Tarihsel ve kültürel olarak baktığımızda Freud’un Viyana için anlamını açıklamak için onun teorileri ile birlikte Viyana şehrini, özellikle de bir düşünür, insanın en derin duygularının, bilinçaltının ve cinselliğinin en karışık labirentlerinde dolaşarak bilimsel bir şekilde açıklama getirmeye çalışan bir bilim adamı olarak 20.yy başındaki Viyana’nın sanatsal ve toplumsal yaşamına yaptığı etkiyi göz önüne almak gerekiyor.

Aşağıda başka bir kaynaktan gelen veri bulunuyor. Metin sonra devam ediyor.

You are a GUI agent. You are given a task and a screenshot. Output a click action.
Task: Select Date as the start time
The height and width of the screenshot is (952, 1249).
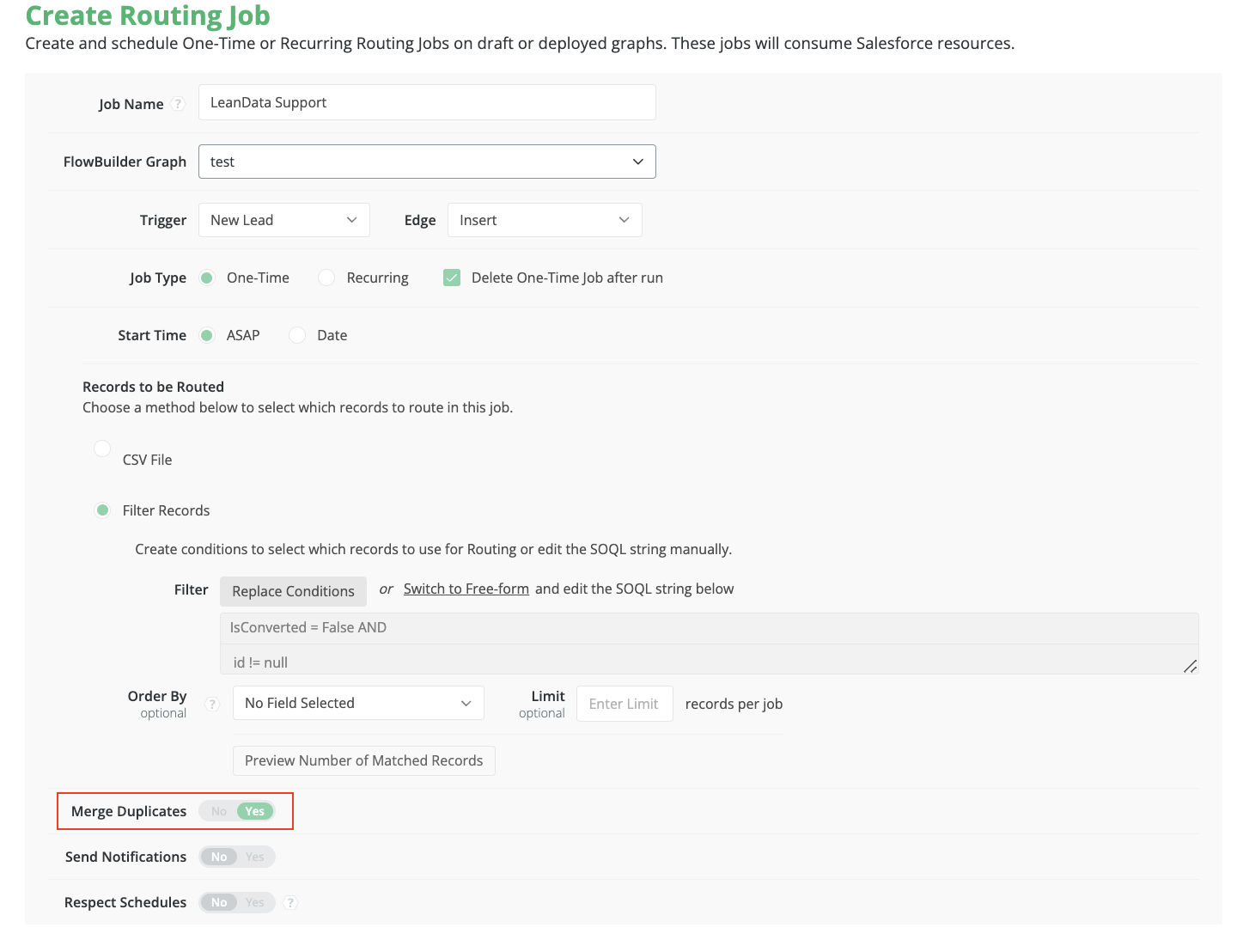click(x=297, y=335)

Elbette Avrupa Modernizmi Viyana’da doğmamıştı ve yine modernizm sadece Viyana’da pratik edilmiyordu. Paris, Londra, Berlin ve hatta belli ölçülerde Roma ve Madrid, Avrupa’da Modernizm’in etkilerinin açık olarak görüldüğü ve pratik edildiği diğer önemli Avrupa şehirleriydi. Ancak Viyana’yı bu şehirlerden ayıran temel nokta, Viyana’nın 20.yy başında Avrupa Modernizminin odağı haline gelmesiydi. Freud’un en ilgi çekici biyografilerinden birini yazan psikanalist-yazar Adam Philips, o dönem Viyanası için ‘modernizm fırtınasının kalbi’ tanımlamasını yapar. Arnold Schoenberg’in 12 ton (Atonal) müziği, Arthur Schnitzler’in ‘ruh’ odaklı edebiyatı, Klimt, Schiele ve diğer önemli ressamların geleneğe karşı çıkan sanatları, Wagner’in ‘estetik’ ve Loos’un ‘işlevsel – denetimli lüks’ mimari anlayışları, Wiener Werktte’nin zaman ötesi tasarımları veya Mahler’in müziği ve opera yöneticiliği olmasaydı Avrupa’da gerçek bir modernizmden bahsetmek mümkün olmayacaktı. 20.yy, yukarıda sayılan isimler yetiştiren bir Viyana olmasaydı özgün varoluşunu yaşayamayacaktı. Freud olmasaydı da bu isimlerden ve gerçek bir modernist sanattan ne oranda bahsedebilirdik?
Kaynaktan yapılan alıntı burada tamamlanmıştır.